Although laparoscopic Adrenal gland removal has many benefits, it may not be appropriate for some patients. Obtain a thorough medical evaluation by a surgeon qualified in laparoscopic adrenal gland removal in consultation with your primary care physician or endocrinologist to find out if the technique is appropriate for you.

Prior to the operation, some patients may need medications to control the symptoms of the tumour, such as high blood pressure.

  • Patients with a pheochromocytoma will need to be started on special medications several days prior to surgery to control their blood pressure and heart rate.
  • Patients with an aldosterone-producing tumour may need to have their serum potassium checked and take extra potassium if the level is low.
  • Patients with Cushing’s syndrome will need to receive extra doses of cortisone medication on the day of surgery and for a few months afterwards until the remaining adrenal gland has resumed normal function
  • Preoperative preparation includes blood work, medical evaluation, chest x-ray and an ECG depending on your age and medical condition.
  • After your surgeon reviews with you the potential risks and benefits of the operation, you will need to provide written consent for surgery.
  • Blood transfusion and/or blood products may be needed depending on your condition.
  • Your surgeon may request that you completely empty your colon and cleanse your intestines prior to surgery. You may be requested to drink clear liquids, only, for one or several days prior to surgery.
  • It is recommended that you shower the night before or morning of the operation.
  • After midnight the night before the operation, you should not eat or drink anything except medications that your surgeon has told you are permissible to take with a sip of water the morning of surgery.
  • Drugs such as aspirin, blood thinners, anti-inflammatory medications (arthritis medications) and large doses of Vitamin E will need to be stopped temporarily for several days to a week prior to surgery.
  • Diet medication or St. John’s Wort should not be used for the two weeks prior to surgery.
  • Quit smoking and arrange for any help you may need at home.
  • The surgery is performed under a complete general anaesthesia, so that the patient is asleep during the procedure.
  • A cannula (a narrow tube-like instrument) is placed into the abdominal cavity in the upper abdomen or flank just below the ribs.
  • A laparoscope (a tiny telescope) connected to a special camera is inserted through the cannula. This gives the surgeon a magnified view of the patient’s internal organs on a television screen.
  • Other cannulas are inserted which allow your surgeon to delicately separate the adrenal gland from its attachments. Once the adrenal gland has been dissected free, it is placed in a small bag and is then removed through one of the incisions. It is almost always necessary to remove the entire adrenal gland in order to safely remove the tumour.
  • After the surgeon removes the adrenal gland, the small incisions are closed.
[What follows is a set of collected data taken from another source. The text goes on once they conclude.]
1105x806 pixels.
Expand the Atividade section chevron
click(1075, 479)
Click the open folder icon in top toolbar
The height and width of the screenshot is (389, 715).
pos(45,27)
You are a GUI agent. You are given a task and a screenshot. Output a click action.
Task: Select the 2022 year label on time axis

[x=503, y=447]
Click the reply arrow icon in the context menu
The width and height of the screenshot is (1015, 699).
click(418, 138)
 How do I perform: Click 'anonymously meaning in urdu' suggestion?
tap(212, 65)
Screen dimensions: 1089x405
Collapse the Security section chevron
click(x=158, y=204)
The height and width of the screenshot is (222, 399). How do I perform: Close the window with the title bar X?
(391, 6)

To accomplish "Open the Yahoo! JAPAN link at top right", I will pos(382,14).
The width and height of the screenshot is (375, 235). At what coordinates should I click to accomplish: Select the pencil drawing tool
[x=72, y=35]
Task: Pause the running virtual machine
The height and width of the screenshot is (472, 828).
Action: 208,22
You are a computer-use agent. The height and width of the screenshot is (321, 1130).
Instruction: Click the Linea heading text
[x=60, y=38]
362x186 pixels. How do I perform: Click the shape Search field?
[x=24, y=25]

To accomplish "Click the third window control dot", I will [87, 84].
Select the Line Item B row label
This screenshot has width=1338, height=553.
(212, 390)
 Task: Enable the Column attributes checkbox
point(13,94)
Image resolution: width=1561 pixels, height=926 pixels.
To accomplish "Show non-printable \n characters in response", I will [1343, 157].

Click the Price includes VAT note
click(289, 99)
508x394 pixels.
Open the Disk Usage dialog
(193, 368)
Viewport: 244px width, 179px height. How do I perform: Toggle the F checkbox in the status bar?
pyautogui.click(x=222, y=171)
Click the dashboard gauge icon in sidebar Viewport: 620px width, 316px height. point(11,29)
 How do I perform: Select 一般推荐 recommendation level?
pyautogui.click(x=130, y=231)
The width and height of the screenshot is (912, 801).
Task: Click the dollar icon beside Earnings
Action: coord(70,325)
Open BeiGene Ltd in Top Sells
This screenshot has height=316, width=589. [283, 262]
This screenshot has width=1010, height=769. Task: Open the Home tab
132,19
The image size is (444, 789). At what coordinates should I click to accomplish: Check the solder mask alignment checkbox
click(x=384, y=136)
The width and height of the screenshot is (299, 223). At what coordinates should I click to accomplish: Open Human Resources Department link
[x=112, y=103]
In a small number of patients the laparoscopic method cannot be performed. In that situation, the operation is converted to an open procedure. Factors that may increase the possibility of choosing or converting to the “open” procedure may include:

  • Obesity
  • A history of prior abdominal surgery causing dense scar tissue
  • Inability to visualize the adrenal gland clearly
  • Bleeding problems during the operation
  • Large tumour size (over 8cm in diameter)

The decision to perform the open procedure is a judgment decision made by your surgeon either before or during the actual operation. When the surgeon feels that it is safest to convert the laparoscopic procedure to an open one, this is not a complication, but rather sound surgical judgment. The decision to convert to an open procedure is strictly based on patient safety.